Wrażenia z podróży opublikował po obróbce literackiej w lutowym i marcowym numerach 1863 roku czasopisma „Wriemia” („Czas”, ros. Время). Periodyk stanowił dogodną platformę dla propagowania poglądów F. M. Dostojewskiego (poczwiennictwo od słowa „gleba”, ros. почва), który jednak formalne nie zasiadał w redaktorskim fotelu. Przesądzała o tym „kryminalna” przeszłość pisarza, skazanego zrazu na śmierć, a ostatecznie na katorgę w procesie pietraszewców (koniec lat 40. XIX wieku).

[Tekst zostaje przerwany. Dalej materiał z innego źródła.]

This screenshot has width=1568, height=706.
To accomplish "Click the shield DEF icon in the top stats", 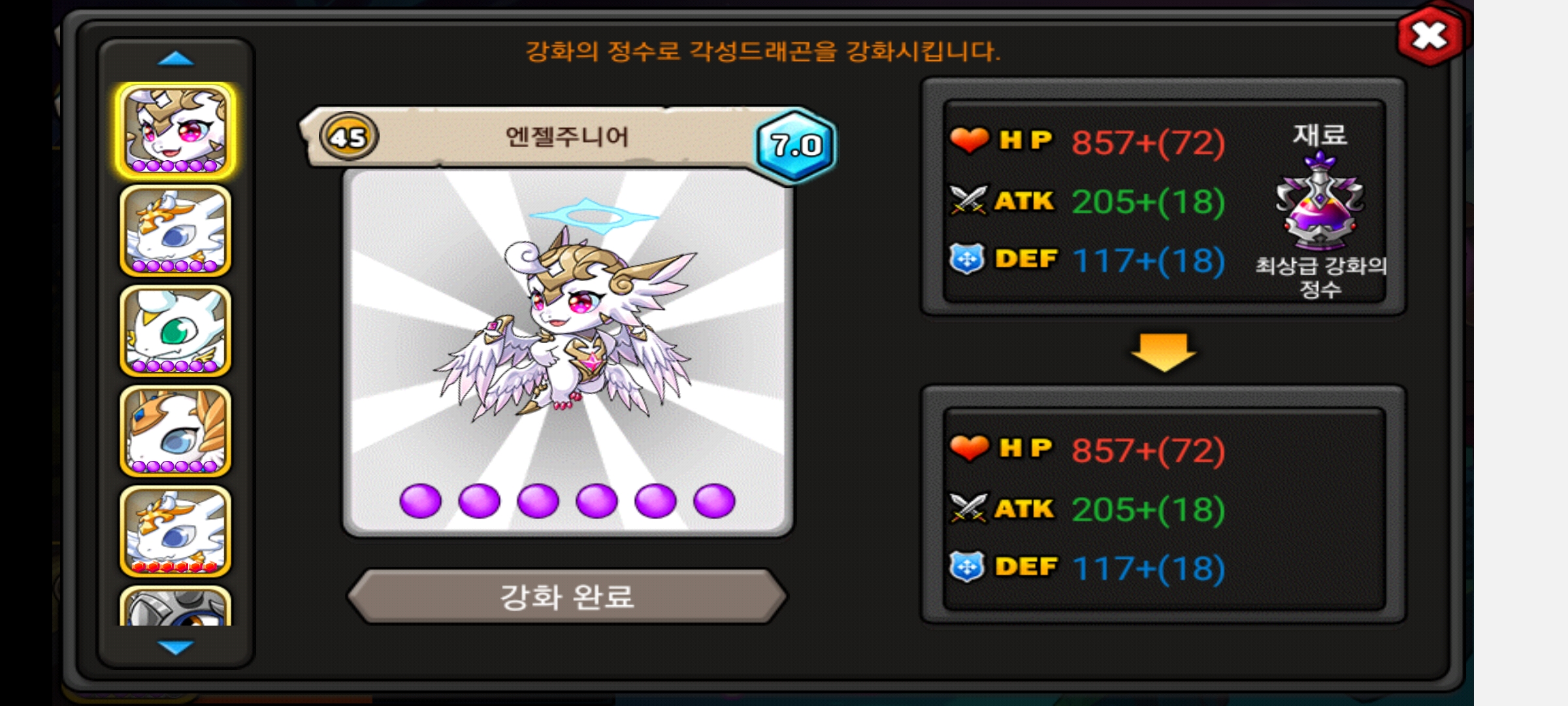I will click(x=968, y=259).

Dlaczego ograniczam się do jednego źródła – w dodatku chronologicznie najstarszego? Czy późniejsze eskapady, w tym kilkuletnia przymusowa emigracja, nie wzbogaciły oglądu pisarza? Odpowiedź jest prosta. Zależy mi na wyeksponowaniu najsilniejszego (bo pierwszego) wrażenia, jakie wywarła na nim Europa. Dał mu wyraz na piśmie, przyczyniając się do ugruntowania funkcjonujących stereotypów. Mniej interesuje mnie ewolucja stanowiska F. M. Dostojewskiego, bardziej natomiast to, jak jego opis uzupełnił i „unieśmiertelnił” repozytorium idei rosyjskich.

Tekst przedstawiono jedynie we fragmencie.